§ **GIVEN EXERCISE 1**: Reproduce verbatim the lines of the listing below the passage, everything from the line containing "You are a computer-use" down to the line containing "Open Internal Market Viewer link", both of those lines included.

Introducing 1 Peter: Why you should Listen

This book is going to take you somewhere you may not necessarily want to go on your own, you may be tempted to resist going to the cross and so I thought I should probably remind you of why this is so important.

It is not my words or ideas, it is Peter’s. 

This letter was written by Peter.

We know that because it says so and the early church did not accept a book just because someone named Peter claimed to have written it.  It was careful and rejected other letters that claimed to be written by Peter but weren’t.

And Peter was no ordinary person, he was a very important figure in the early church.

A disciple of Christ. 

 Pretty serious about spiritual things.

One of John the Baptist’s disciples originally.

Until Jesus called him out of his fishing boat to follow him.

Which he of course did, later becoming the  unofficial leader of the disciples. 

We know that because, for one thing, his name is always at the head of lists of disciples.

He belonged to Jesus’ inner circle.

Throughout the gospels, he is portrayed. He was the spokesman for the 12.

Jesus even sometimes speaks to him as the representative of the rest of the disciples.

Of Jesus’ disciples, the one we know the most about is Peter.

We can trace Peter’s career for 30 years after Jesus’ death, he is on view longer than any other person in the New Testament, arguably reading this letter, we are reading the letter of the most important figure in the New Testament apart from Jesus.

Bold print arguably.

But even more significantly, in terms of why you should listen to this letter I suppose is because of how Peter identifies himself here at the beginning of this letter.

Peter, an apostle. 

He is not just an important figure, Peter was an apostle of Jesus Christ which means that he was an authorized representative of Jesus Christ.  Reading this letter we are not only reading the words of an important person, we are reading the very words of God.

But maybe as an encouragement, I can just add this as a sort of footnote, we are also reading the words of a person who really struggled with this question of suffering for righteousness throughout his life.

I don’t know if it is fair but you sometimes read Paul and what he says about suffering and you are a little bit intimidated by Paul because he just seems to always get it right; but Peter he is a little different, he really struggled with understanding suffering.

For example in the gospels we see that he had a really difficult time understanding how God’s chosen one could suffer.  To the point where after Jesus begins to teach the disciples in Mark 8 that he had to suffer, be rejected and die, stating the matter plainly according to Mark, Peter takes Jesus aside and actually rebukes Jesus.  This whole idea of God’s chosen one suffering was so hard for Peter to understand that he actually at one point rebuked Jesus about it.

§ **DATA SHOWN**:
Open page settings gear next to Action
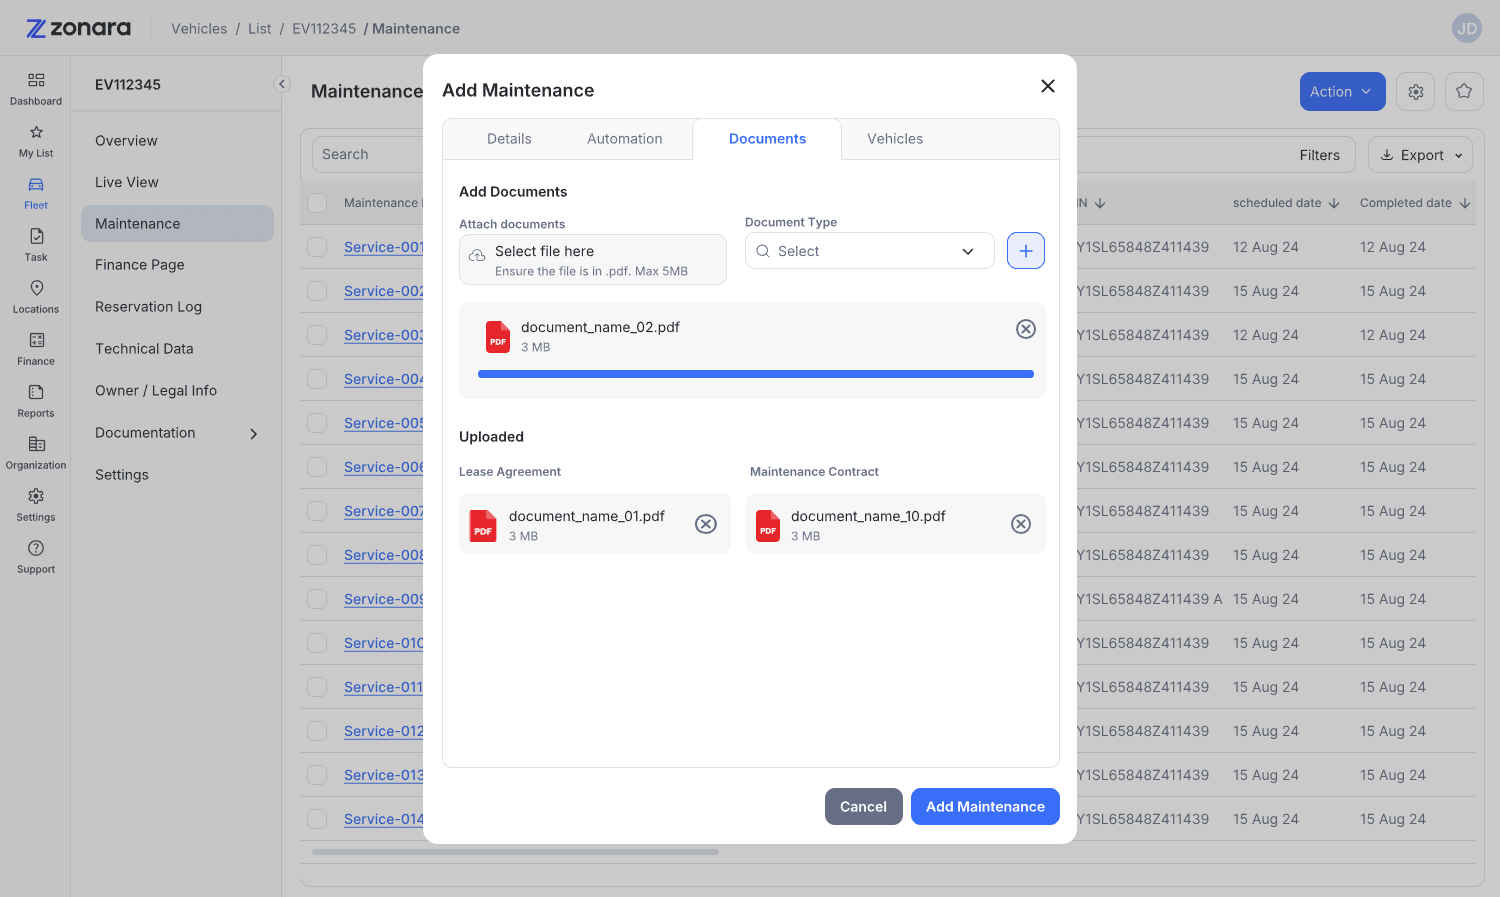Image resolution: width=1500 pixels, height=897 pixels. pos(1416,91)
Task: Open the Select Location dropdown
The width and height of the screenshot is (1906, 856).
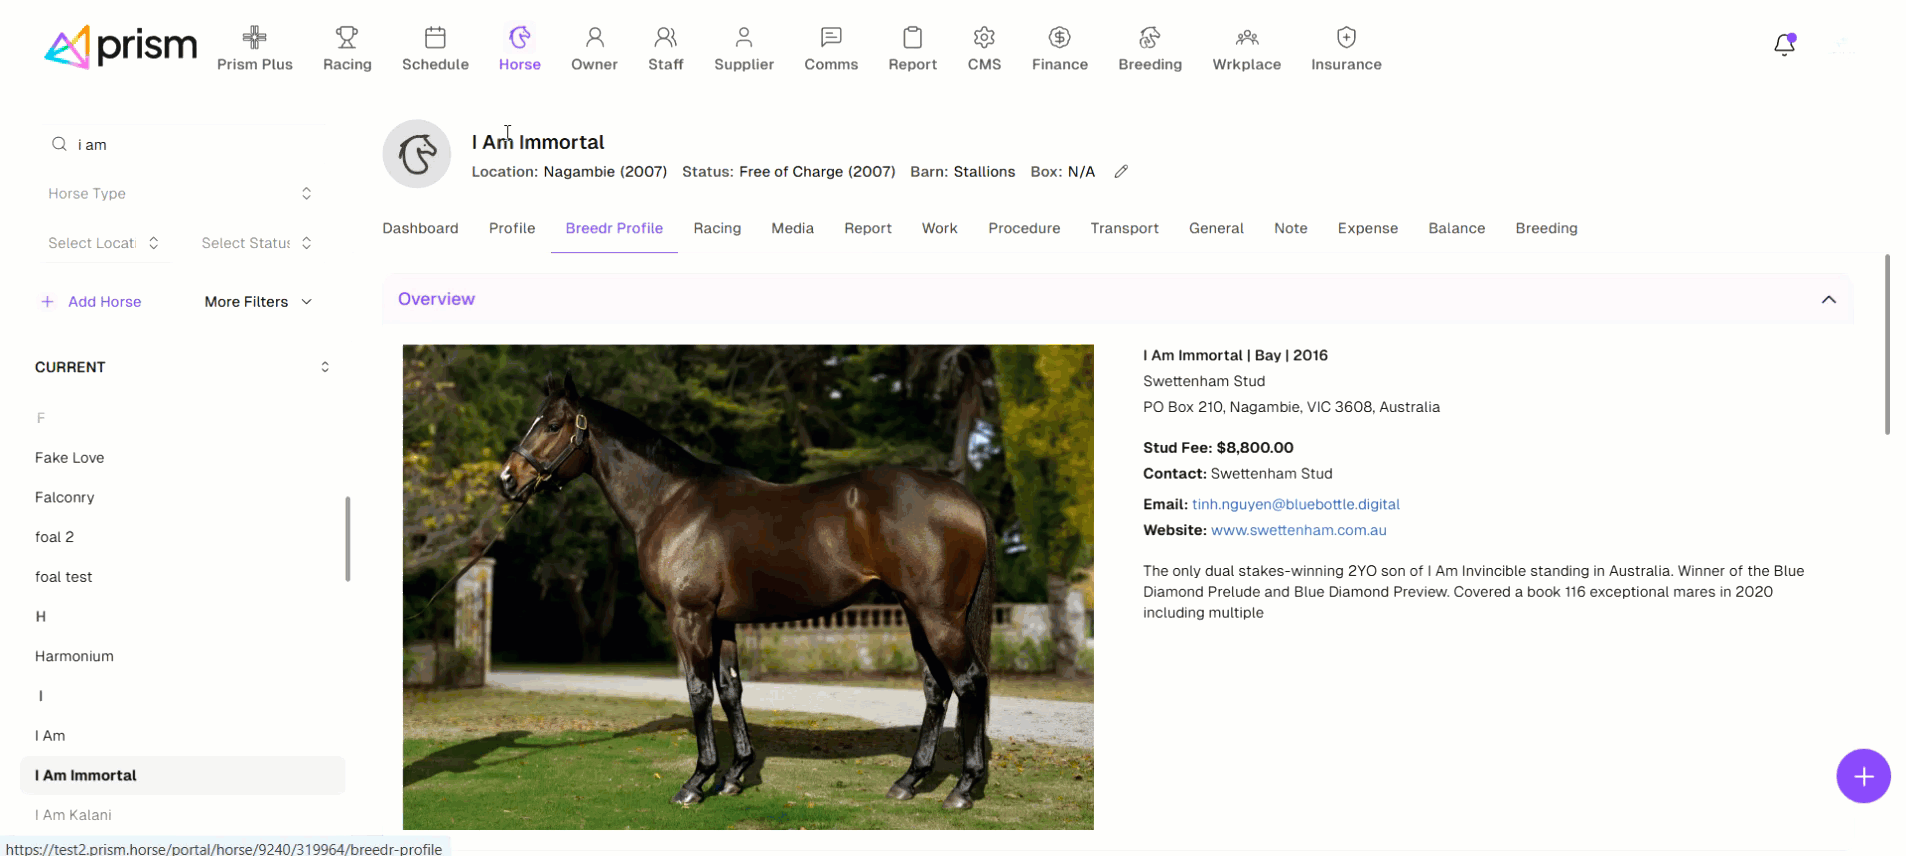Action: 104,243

* * *

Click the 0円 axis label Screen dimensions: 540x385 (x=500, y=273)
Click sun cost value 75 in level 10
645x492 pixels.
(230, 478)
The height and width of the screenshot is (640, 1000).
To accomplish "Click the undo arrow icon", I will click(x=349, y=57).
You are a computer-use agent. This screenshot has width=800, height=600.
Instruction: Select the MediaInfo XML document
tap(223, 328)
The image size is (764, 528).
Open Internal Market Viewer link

* * *

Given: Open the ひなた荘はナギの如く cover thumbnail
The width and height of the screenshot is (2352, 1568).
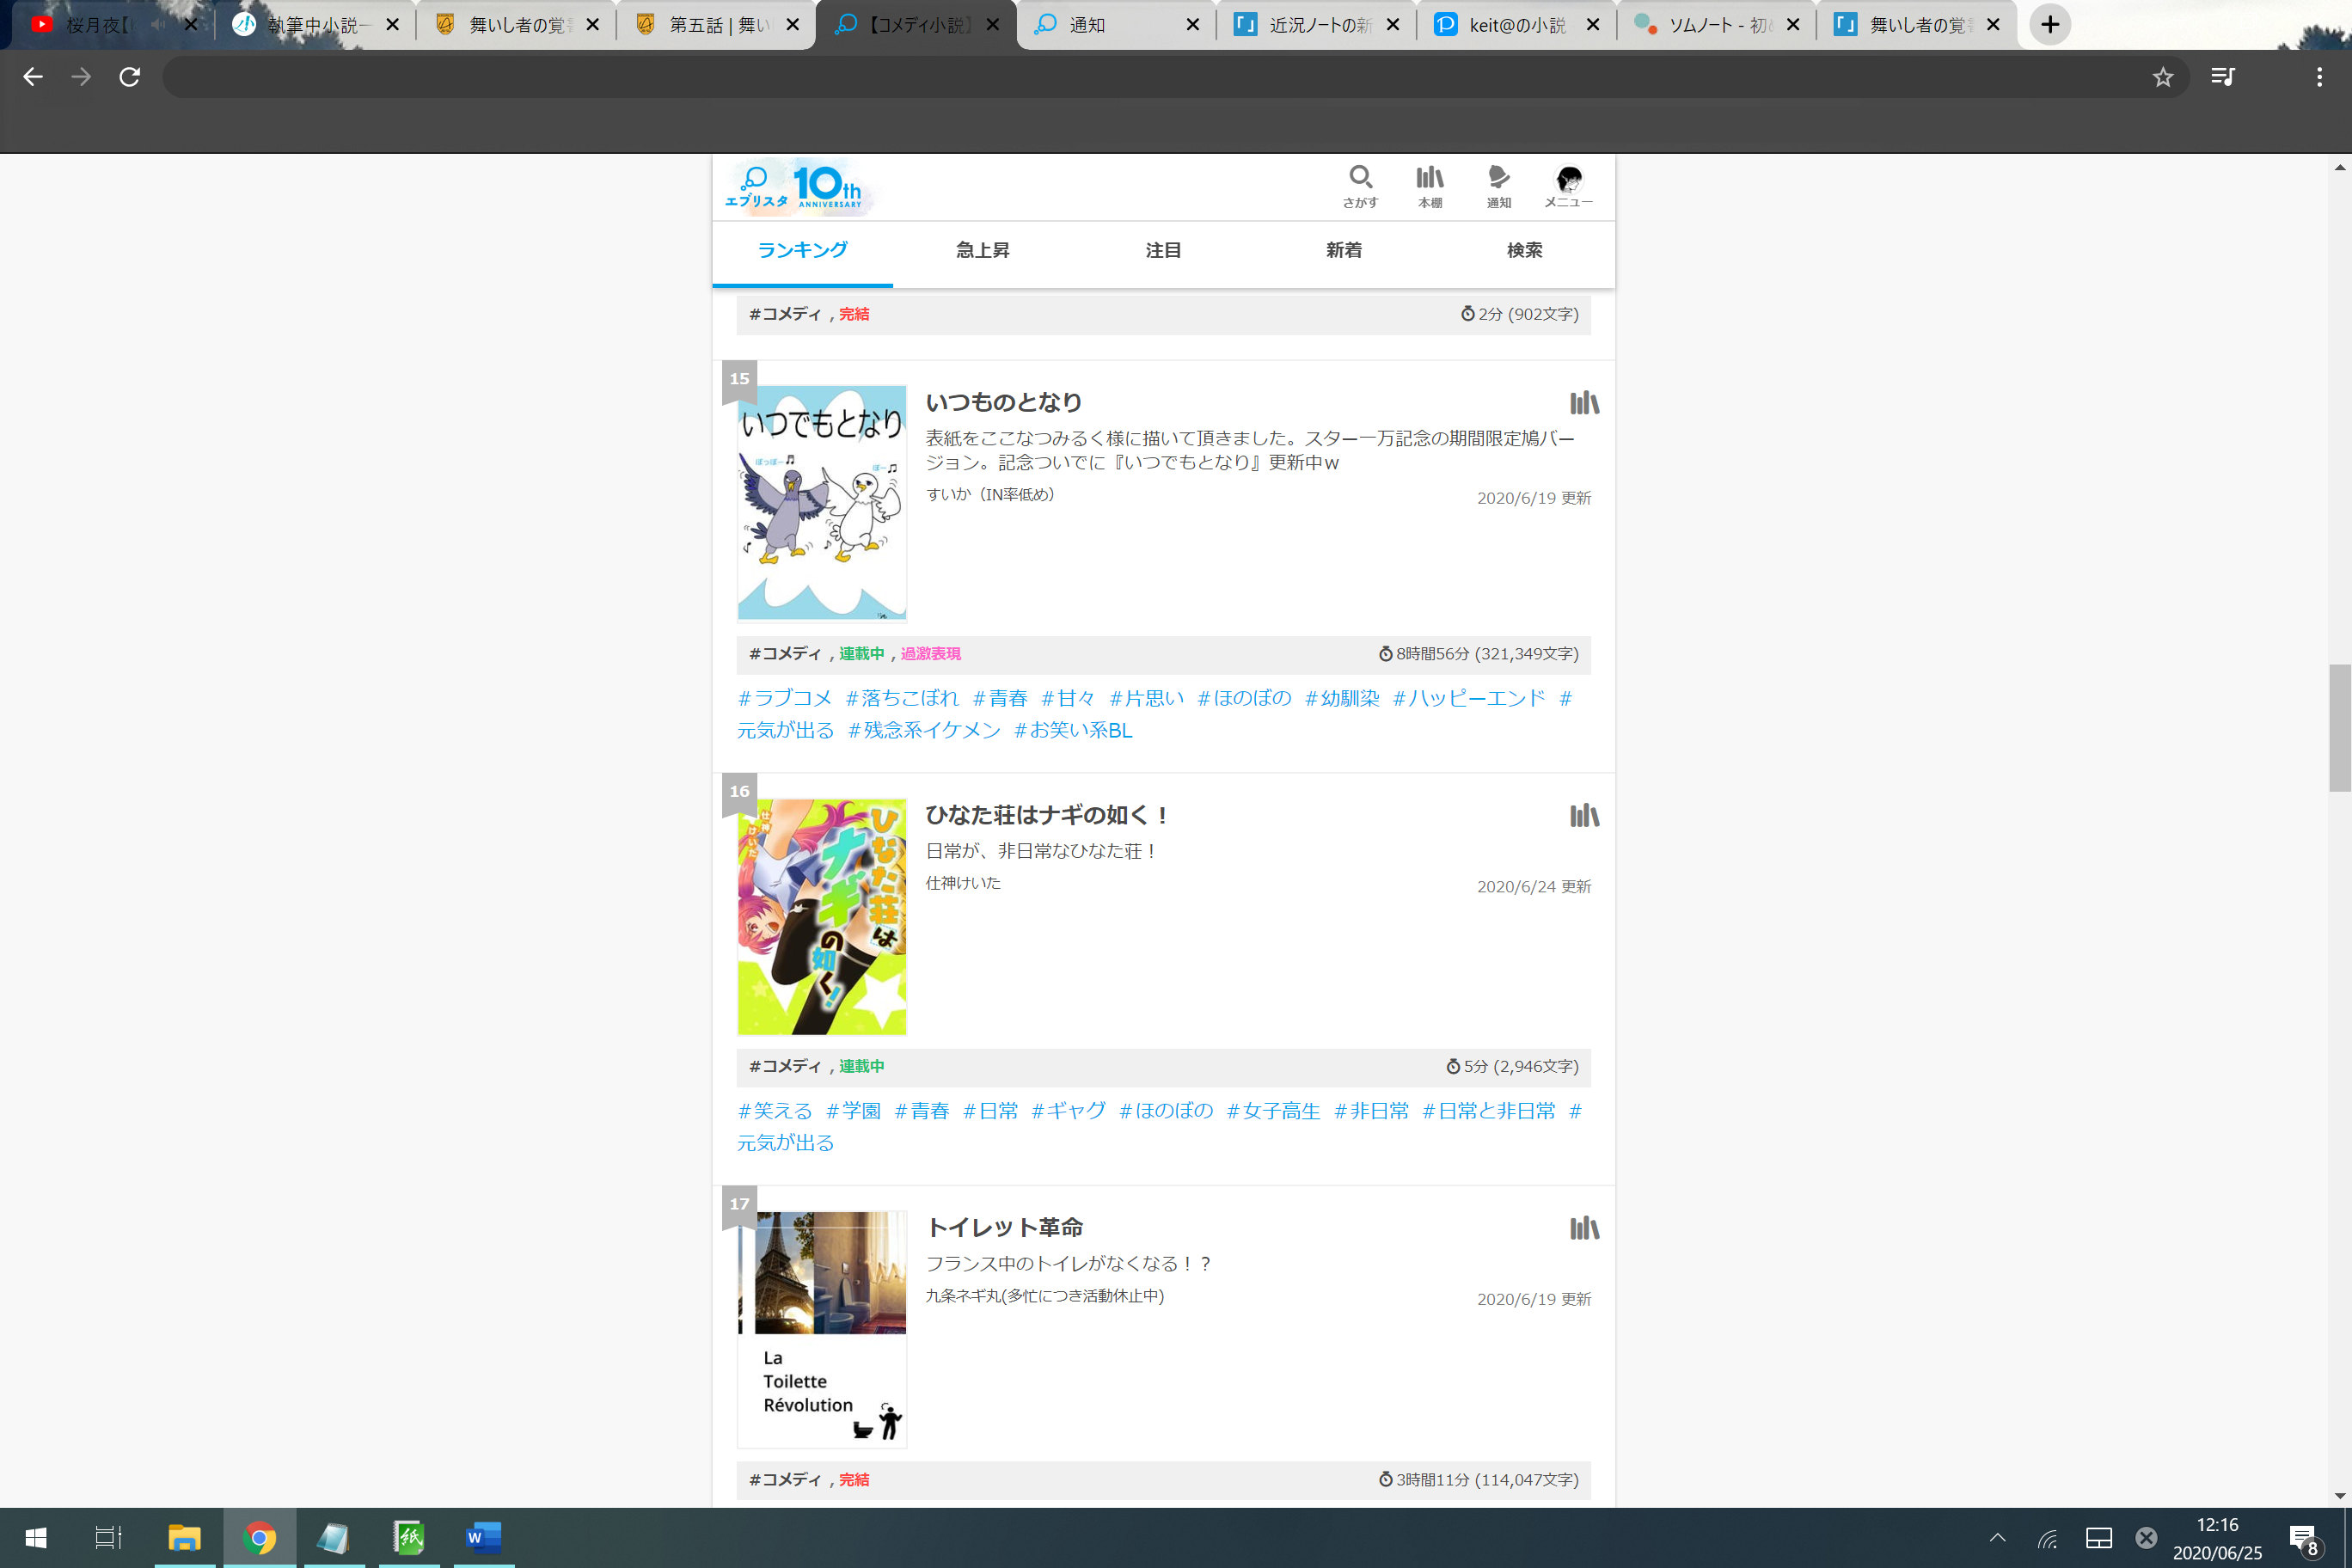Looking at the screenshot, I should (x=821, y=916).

§ **GIVEN EXERCISE 2**: Write out verbatim the portion of the passage introducing 1 Peter that runs from "Peter, an apostle." down to "with understanding suffering.".

§ **REPLY 1**:
You are a computer-use agent. This screenshot has width=800, height=600.
Instruction: Select the MediaInfo XML document
tap(223, 328)
The image size is (764, 528).
Open Internal Market Viewer link

§ **REPLY 2**:
Peter, an apostle. 

He is not just an important figure, Peter was an apostle of Jesus Christ which means that he was an authorized representative of Jesus Christ.  Reading this letter we are not only reading the words of an important person, we are reading the very words of God.

But maybe as an encouragement, I can just add this as a sort of footnote, we are also reading the words of a person who really struggled with this question of suffering for righteousness throughout his life.

I don’t know if it is fair but you sometimes read Paul and what he says about suffering and you are a little bit intimidated by Paul because he just seems to always get it right; but Peter he is a little different, he really struggled with understanding suffering.